Saved entries:
"""

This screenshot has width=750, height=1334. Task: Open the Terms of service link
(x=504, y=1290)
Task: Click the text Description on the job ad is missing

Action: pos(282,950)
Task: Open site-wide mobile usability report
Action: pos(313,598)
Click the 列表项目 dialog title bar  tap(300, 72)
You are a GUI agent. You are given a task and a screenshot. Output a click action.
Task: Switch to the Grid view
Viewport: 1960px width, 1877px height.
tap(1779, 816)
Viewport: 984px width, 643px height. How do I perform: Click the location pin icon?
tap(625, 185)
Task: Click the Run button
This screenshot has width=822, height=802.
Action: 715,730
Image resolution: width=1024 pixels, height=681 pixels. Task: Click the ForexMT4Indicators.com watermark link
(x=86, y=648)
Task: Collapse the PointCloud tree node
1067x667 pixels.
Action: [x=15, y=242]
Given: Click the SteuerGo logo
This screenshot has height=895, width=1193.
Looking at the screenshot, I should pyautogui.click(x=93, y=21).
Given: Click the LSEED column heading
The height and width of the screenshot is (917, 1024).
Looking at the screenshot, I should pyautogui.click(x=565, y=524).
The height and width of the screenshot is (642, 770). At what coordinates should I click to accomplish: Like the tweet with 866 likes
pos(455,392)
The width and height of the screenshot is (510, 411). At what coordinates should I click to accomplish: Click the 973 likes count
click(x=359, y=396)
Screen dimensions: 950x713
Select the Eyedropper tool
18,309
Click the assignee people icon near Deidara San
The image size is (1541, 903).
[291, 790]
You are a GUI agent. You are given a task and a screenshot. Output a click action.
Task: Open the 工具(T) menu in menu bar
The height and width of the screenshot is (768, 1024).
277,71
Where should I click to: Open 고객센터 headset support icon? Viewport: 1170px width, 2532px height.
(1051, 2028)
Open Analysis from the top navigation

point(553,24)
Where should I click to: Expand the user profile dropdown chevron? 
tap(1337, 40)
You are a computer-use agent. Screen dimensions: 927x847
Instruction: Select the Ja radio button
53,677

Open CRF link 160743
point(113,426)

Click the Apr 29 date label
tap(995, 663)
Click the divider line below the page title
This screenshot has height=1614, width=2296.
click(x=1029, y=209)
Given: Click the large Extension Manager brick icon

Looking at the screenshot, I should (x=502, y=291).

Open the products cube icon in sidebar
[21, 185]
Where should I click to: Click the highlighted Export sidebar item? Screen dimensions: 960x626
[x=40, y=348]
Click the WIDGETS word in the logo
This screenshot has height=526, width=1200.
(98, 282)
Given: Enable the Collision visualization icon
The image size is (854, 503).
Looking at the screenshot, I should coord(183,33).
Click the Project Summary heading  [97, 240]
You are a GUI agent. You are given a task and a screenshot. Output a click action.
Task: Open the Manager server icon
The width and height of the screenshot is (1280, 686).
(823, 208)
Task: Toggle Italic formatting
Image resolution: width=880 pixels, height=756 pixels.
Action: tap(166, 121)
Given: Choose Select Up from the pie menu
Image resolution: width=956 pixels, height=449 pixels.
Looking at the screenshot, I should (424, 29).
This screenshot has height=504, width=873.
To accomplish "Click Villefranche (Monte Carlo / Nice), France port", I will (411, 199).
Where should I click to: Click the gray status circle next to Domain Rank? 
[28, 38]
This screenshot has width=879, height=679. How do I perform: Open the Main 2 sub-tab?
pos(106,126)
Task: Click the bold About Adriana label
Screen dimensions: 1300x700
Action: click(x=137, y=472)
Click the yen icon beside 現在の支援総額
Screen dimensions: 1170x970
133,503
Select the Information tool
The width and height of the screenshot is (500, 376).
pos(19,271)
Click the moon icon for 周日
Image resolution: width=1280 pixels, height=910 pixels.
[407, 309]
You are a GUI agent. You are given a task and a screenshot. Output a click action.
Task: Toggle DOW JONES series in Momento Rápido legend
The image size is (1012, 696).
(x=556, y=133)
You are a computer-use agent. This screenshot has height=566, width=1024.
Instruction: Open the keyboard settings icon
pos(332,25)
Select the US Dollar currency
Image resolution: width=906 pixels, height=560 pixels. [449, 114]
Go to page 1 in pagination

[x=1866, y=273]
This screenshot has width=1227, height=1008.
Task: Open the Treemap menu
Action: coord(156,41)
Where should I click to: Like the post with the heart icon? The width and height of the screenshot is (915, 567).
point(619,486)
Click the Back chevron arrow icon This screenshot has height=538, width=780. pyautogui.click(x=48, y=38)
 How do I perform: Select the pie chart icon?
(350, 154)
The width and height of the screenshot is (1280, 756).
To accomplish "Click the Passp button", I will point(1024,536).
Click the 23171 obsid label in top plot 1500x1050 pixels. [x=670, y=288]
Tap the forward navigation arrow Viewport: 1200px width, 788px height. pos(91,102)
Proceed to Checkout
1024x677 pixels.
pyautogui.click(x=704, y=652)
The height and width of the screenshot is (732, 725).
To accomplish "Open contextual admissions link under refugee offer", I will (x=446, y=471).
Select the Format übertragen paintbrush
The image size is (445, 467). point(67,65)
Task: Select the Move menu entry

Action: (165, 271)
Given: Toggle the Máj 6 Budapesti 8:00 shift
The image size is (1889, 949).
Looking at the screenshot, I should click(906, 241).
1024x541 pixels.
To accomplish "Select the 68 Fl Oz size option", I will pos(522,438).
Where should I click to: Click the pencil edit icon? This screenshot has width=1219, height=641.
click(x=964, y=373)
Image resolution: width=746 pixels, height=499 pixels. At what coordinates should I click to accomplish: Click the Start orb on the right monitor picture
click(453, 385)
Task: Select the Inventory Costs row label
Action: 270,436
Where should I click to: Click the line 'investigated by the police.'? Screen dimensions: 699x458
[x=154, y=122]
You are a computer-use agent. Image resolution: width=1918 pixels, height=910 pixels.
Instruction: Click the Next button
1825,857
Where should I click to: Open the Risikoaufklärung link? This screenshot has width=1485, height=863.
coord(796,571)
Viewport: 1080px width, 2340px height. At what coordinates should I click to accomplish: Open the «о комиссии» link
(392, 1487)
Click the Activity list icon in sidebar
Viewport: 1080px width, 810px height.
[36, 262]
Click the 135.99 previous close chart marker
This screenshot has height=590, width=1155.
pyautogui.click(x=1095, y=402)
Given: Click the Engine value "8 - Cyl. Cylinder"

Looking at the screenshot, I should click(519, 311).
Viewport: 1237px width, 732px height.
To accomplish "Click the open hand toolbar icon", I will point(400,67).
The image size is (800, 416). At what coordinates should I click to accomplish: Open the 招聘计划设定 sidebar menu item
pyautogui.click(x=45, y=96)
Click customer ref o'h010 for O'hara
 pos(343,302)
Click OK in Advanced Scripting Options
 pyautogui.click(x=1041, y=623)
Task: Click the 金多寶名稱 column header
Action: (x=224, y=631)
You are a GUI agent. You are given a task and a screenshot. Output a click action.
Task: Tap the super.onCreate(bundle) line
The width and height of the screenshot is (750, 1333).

"""

EXERCISE DIRECTIONS:
What is needed is an exact copy of the lines from the one containing "Click customer ref o'h010 for O'hara" to the end of the data; please add nothing else.

ANSWER FOR THE TASK:
Click customer ref o'h010 for O'hara
 pos(343,302)
Click OK in Advanced Scripting Options
 pyautogui.click(x=1041, y=623)
Task: Click the 金多寶名稱 column header
Action: (x=224, y=631)
You are a GUI agent. You are given a task and a screenshot. Output a click action.
Task: Tap the super.onCreate(bundle) line
The width and height of the screenshot is (750, 1333).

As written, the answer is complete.